Who Controls the "Dog" that You are Online?
Slate has published a nice and polemical column by about how the public display of peoples' lives on the internet has changed in the last ten years. He reminds us of the famous cartoon by Peter Steiner "On the Internet, nobody knows you're a dog", first published in The New Yorker in July 1993.
Nowadays, it seems that everybody wants everybody else to know not only that they're a dog, but also which kind of dog, where they live, which dogfood they like, and who their dog buddies are. It started already in Web1.0, but social platforms like Myspace or Facebook on the one hand, and free blogging services like this one here have made it much easier for everybody to publish online without having to know HTML codes or how to use an FTP server. And of course, publishing includes publishing things about themselves. This is a common theme among the people who think about what privacy and anonymity used to be, and it is not limited to the internet.

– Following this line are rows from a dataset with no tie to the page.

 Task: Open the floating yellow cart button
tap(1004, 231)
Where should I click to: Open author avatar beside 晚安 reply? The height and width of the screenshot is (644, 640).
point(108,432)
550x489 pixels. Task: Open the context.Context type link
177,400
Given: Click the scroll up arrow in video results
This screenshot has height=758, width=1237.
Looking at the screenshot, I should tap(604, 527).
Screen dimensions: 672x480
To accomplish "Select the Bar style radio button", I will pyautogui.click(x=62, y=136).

TV shows like "Big Brother" or others also are based on the principle of showing private details to the general audience. At a privacy congress I co-organized in 2002, we already had this as a theme in the opening session, and that was long before Web2.0. (The German documentation is here.)
But Kinsley and a lot of others always miss three important points.

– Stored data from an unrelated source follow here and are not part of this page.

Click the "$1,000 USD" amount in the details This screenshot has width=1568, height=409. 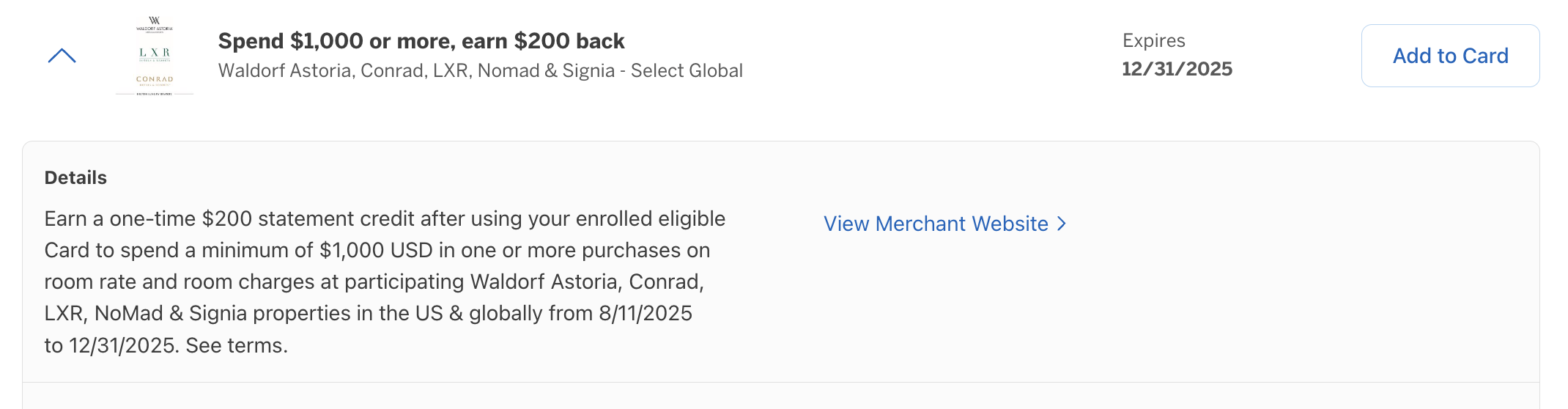(376, 250)
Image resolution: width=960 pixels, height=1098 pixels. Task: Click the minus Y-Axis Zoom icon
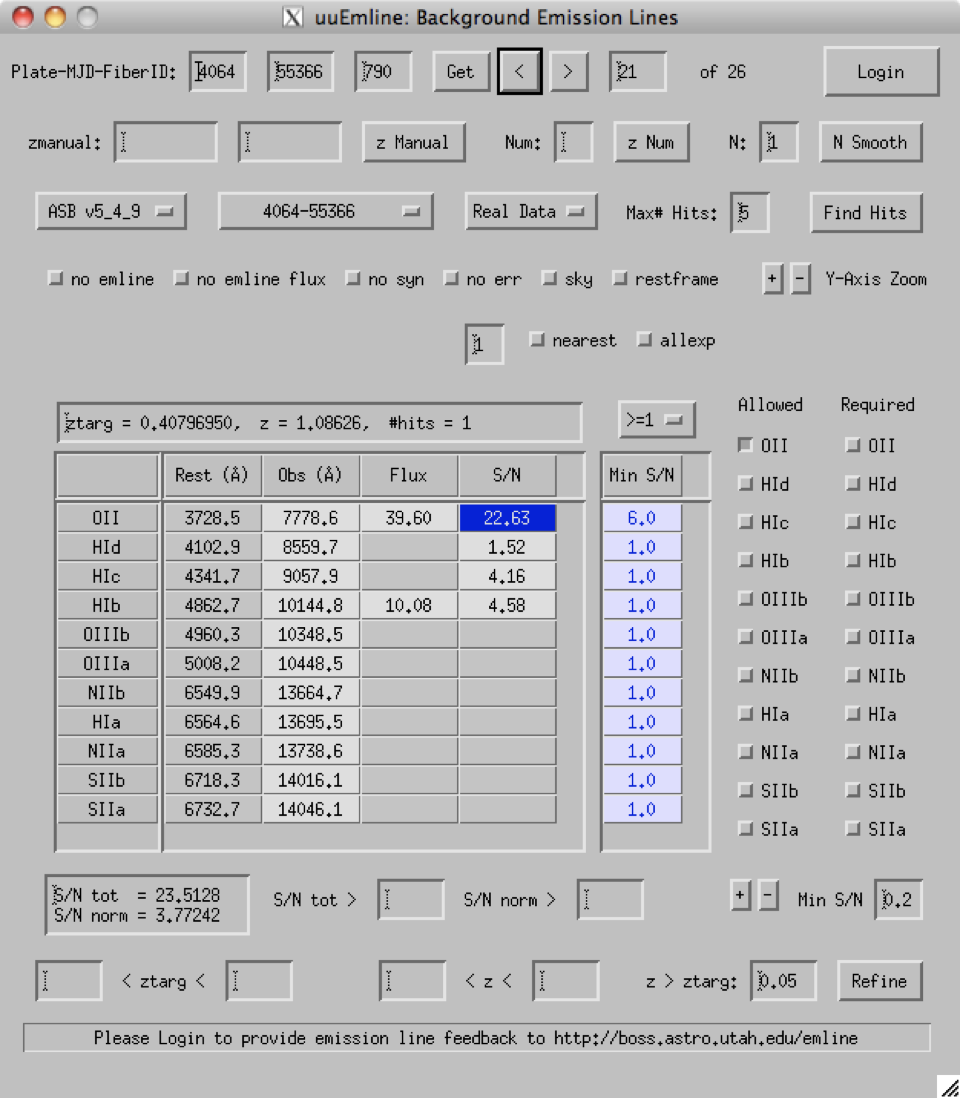[800, 279]
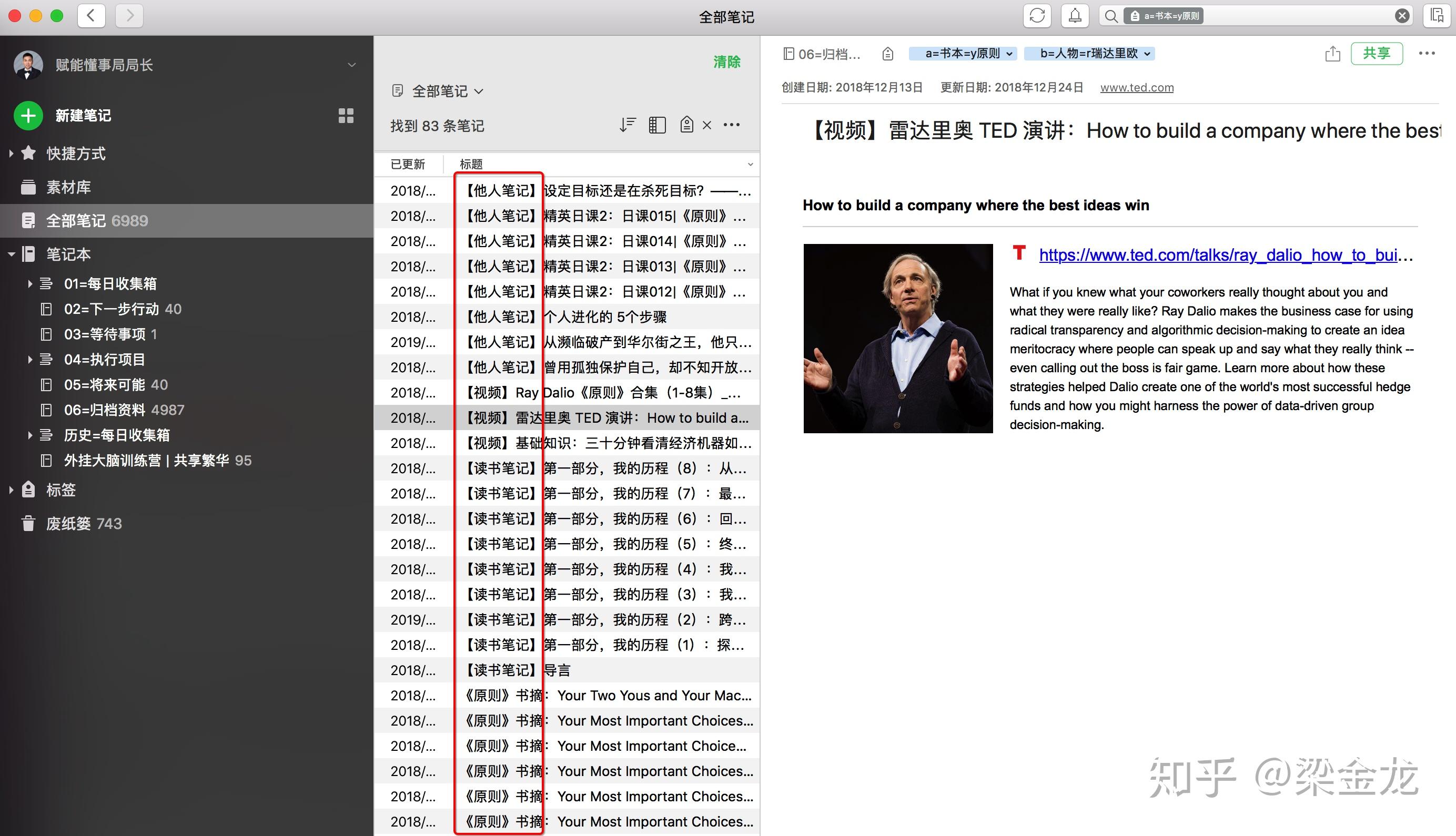Image resolution: width=1456 pixels, height=836 pixels.
Task: Open the three-dot more menu in note header
Action: click(1427, 54)
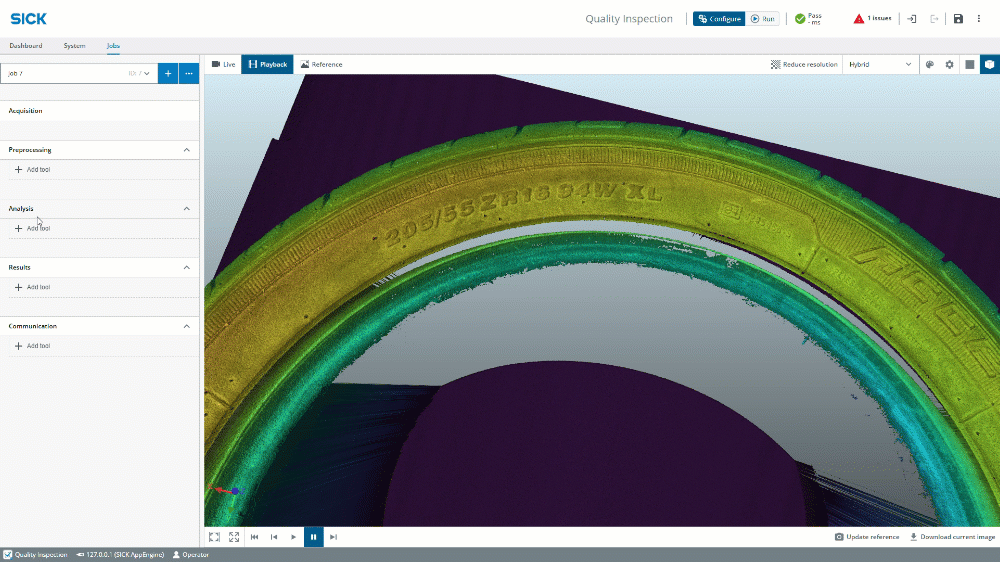Switch to the 3D cube view

pos(989,64)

First, the problem is not that people publish information about themselves. This is free speech, and I would always fight for everybody's right to be able to do it. But that does not mean that I also want to have to do it myself. The privacy problems do not lie in the fact that people become more outspoken about themselves (which is just one side-effect of the current neoliberal model of society, where everybody is his own entrepreneur), but in the extent to which people are forced to publish about themselves - socially, legally or economically.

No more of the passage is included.